I also did mod it to have tubes. The laminate they are using is NOT hypalon, so hypalon or vinyl glue techniques do not work. The tubes are in vinyl (either Tempur door scraps or FMTV cargo bed scraps… I cannot recall which) I tried some good glues and techniques and it was meh. Holding, but not trustworthy. So ended up sewing, and it sews like gangbusters.

The cordura (?) finish layer is nice for glare and noise, but it does soak up water pretty good. There’s not much of it, so it doesn’t get super heavy, but if was doing jungle or maritime stuff full time, I’d give the whole rig a waterproofing soak (stupidly, I just spent the weekend doing that to a bunch of other stuff of mine, forgot to do this…)

The laminate is very shape-supporting. It doesn’t compress and fold up and squish like fabrics. Putting the repair tubes into the slots I glued/sewed was a bear. Very doesn’t work like fabric/webbing loops. Even more so, when you just wear it around; the SR-attached front was nothing to write home about, but with the tubes, the whole mountable panel is rock solid. The rig is now not hanging off me, but as I have always liked (and gotten my home-sewn ones to do especially) is practically bolted to me. Nothing wobbles, and everything is where I expect it to be every time I reach down.
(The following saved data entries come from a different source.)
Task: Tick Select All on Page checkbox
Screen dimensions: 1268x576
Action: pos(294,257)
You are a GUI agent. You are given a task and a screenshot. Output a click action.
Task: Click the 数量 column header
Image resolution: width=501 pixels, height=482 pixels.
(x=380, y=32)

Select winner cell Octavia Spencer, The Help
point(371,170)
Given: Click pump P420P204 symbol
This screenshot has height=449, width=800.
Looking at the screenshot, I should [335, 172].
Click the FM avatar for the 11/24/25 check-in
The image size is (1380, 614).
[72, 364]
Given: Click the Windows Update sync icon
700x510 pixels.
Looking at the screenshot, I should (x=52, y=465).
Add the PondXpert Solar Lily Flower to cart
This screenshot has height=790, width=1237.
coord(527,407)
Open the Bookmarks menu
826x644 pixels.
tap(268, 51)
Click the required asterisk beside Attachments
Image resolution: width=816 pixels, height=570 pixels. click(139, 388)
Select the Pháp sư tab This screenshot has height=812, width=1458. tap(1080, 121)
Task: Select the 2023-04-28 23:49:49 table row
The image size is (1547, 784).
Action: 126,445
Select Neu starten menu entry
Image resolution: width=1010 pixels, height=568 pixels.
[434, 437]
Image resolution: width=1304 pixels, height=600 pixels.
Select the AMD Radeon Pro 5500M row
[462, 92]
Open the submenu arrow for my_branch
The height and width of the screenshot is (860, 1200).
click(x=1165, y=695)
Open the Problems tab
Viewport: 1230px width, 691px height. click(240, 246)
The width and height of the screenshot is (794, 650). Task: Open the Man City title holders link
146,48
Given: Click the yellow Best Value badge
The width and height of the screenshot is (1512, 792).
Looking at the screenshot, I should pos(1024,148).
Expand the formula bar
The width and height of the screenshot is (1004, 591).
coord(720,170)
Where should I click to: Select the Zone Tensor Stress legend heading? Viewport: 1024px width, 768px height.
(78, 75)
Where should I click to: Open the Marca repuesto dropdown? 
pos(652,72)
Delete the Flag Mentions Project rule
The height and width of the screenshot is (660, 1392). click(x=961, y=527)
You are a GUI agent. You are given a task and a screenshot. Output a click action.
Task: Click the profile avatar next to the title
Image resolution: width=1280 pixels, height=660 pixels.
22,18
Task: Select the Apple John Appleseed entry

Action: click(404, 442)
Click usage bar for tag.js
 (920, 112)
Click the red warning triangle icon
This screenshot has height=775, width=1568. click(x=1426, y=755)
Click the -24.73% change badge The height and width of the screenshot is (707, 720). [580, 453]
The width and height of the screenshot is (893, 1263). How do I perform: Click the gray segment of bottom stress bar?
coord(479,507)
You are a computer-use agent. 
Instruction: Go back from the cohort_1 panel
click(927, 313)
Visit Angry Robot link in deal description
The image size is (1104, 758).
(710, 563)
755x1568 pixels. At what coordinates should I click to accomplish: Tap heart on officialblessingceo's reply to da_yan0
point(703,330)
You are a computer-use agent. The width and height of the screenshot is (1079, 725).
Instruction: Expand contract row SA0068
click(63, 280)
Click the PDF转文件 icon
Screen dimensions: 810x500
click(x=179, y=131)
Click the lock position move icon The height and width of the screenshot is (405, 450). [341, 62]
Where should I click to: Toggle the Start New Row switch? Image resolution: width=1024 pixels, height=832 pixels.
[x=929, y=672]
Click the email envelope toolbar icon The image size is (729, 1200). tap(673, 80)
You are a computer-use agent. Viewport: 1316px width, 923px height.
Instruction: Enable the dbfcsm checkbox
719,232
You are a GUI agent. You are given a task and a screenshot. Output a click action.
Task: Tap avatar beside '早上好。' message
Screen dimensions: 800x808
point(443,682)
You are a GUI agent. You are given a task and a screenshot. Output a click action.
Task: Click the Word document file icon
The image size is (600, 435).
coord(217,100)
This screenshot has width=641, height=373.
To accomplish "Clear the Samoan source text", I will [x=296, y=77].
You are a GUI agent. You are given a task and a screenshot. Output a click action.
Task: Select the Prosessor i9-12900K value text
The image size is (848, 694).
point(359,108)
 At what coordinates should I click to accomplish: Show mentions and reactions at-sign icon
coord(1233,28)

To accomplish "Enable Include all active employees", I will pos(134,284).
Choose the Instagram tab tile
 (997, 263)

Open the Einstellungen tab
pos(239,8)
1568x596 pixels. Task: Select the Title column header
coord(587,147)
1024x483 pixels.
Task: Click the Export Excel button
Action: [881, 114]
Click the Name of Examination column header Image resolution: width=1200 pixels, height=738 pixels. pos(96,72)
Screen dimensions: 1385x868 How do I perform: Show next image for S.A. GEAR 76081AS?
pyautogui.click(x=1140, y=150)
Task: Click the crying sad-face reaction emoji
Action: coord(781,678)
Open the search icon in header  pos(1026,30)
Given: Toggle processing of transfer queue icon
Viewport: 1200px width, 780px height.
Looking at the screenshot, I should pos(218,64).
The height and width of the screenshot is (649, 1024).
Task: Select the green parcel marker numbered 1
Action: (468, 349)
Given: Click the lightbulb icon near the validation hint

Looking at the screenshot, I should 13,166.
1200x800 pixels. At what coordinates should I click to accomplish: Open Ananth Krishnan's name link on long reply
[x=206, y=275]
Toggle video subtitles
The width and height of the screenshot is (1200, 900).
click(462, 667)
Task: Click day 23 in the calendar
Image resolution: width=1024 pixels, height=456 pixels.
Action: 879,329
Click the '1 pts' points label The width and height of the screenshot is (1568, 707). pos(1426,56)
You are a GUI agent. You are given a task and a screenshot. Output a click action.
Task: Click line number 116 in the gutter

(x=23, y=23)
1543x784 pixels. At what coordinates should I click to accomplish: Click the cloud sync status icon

So, who is ready to ditch ALICE, cotton canvas, and old "bombproof" cordura things? What rigs are you running, and how are they going?

1 comment:

  1. I've been sticking with my USMC chest rig for 5.56. Working ok but looking to replace the issued straps with something narrower and attach a small hydro pouch.

    Also, on it's own, it needs a 2nd line such as a belt rig.